** Start of Document text **

# General > AquaTalk >  Nice LFS in the north

## taz_boy

hi fellow hobbyist,

went to this shop called GoNature at yishun blk 932 yesterday...quite a good place for u guys that stays in the north to grab some less commonly seen fishes...
i've frequented areas in the north like Y618 and Y934, however, their fishes are those super common type...
went to "Y932" shall i call it that way, the uncle is pretty friendly.
grabbed a couple of rasborars, think there are more species down there...wait i got more $$ will go there to top up my current fauna...

also more varieties of shripms available and more variety of tetras down there....
so for hobbyist that stays in the yishun area, and find it leh chey to travel down to lfs like ecoculture etc...this may be a good place to grab some less common fishes....

cheers.....(btw...the uncle did not pay me to advertise...  :Grin:  )

----------


## Kingfisher

I frequent the shop often. He usually got strange livestocks to sell.

----------


## Digimon

Hi,

Is this shop located near the Yishun Bus Interchange? Saw there's 1 Blk 932 near the interchange on the street directory. Afraid there are more than 1 Blk 932 in the Yishun area.

Anyone knows the opening hours for this shop?

Thanks a million.

----------


## taz_boy

yep...it's near yishun interchange....
near a furniture shop..opening hours i not so sure...sunday should be open

----------


## Digimon

Hi Taz Boy,

Thanks for the info.

Actually planning to drop by tomorrow morning after work around 10am (I working nite shift this week). But dun think they will be opened so early.

So far I only noticed Ah Ben's shop (used to be at Tiong Bahru Market) that opened around 9am. The rest are usually 11am or 12pm.

Why can't they open earlier? Hmmm... :Sad: 

Well, maybe will drop by on my off days in the afternoon.

----------


## taz_boy

haha....np..that region is quite a good place to shop for fishes and equipments in North area....
if u wan equipments and other accessories......u can shop at Y934, if u wan more varities of fishes, can try 932...lol

----------

** End of Document text **
** Start of Excerpted data **

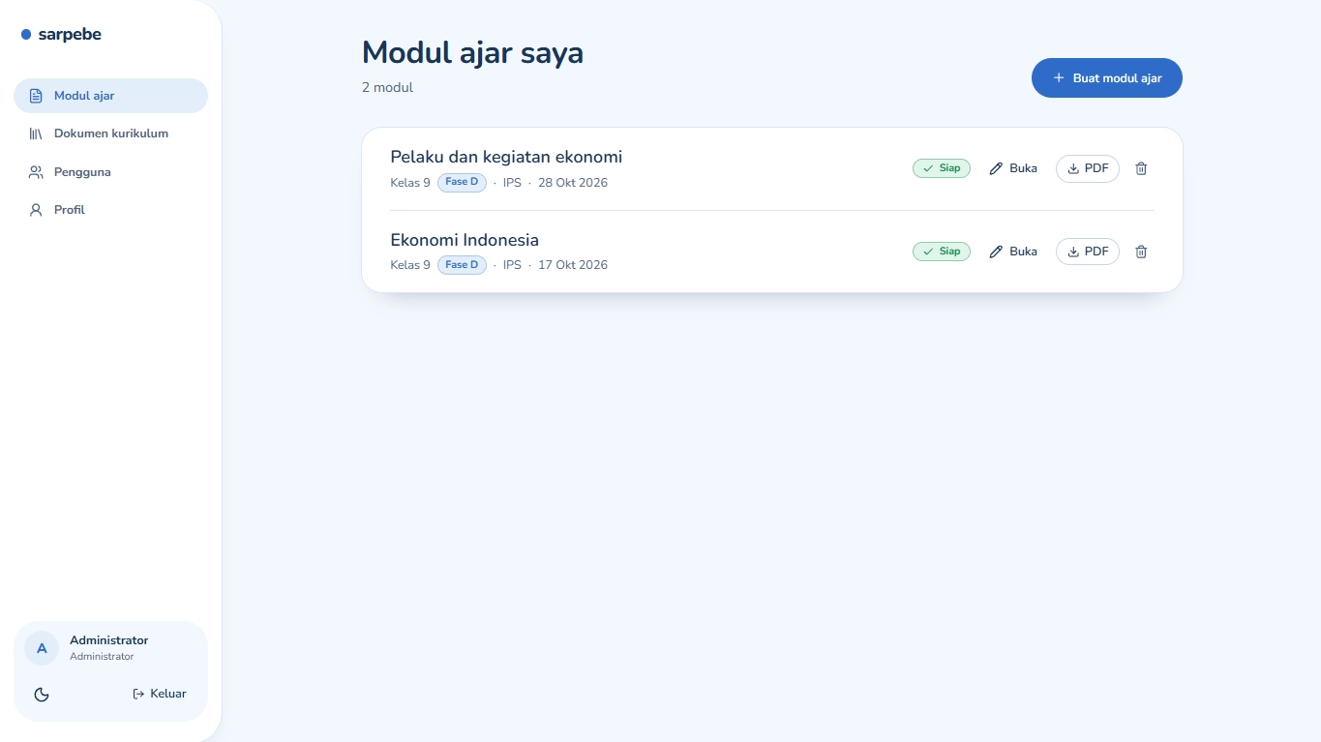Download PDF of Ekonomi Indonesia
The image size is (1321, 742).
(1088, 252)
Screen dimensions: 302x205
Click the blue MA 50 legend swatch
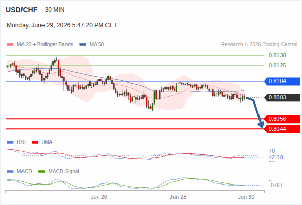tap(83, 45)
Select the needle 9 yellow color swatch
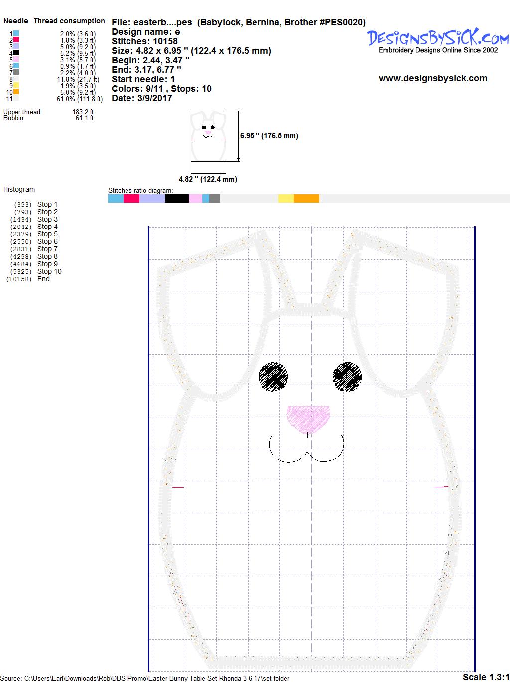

** End of Excerpted data **

## Prompt 1
In the forum thread about the Yishun fish shop, which shop is said to open around 9am?
## Prompt 2
Reproduce every line of the records without changes, leaving out the pictures.

## Complete answer 1
Ah Ben's shop, which used to be at Tiong Bahru Market.

## Complete answer 2
Download PDF of Ekonomi Indonesia
The image size is (1321, 742).
(1088, 252)
Screen dimensions: 302x205
Click the blue MA 50 legend swatch
tap(83, 45)
Select the needle 9 yellow color swatch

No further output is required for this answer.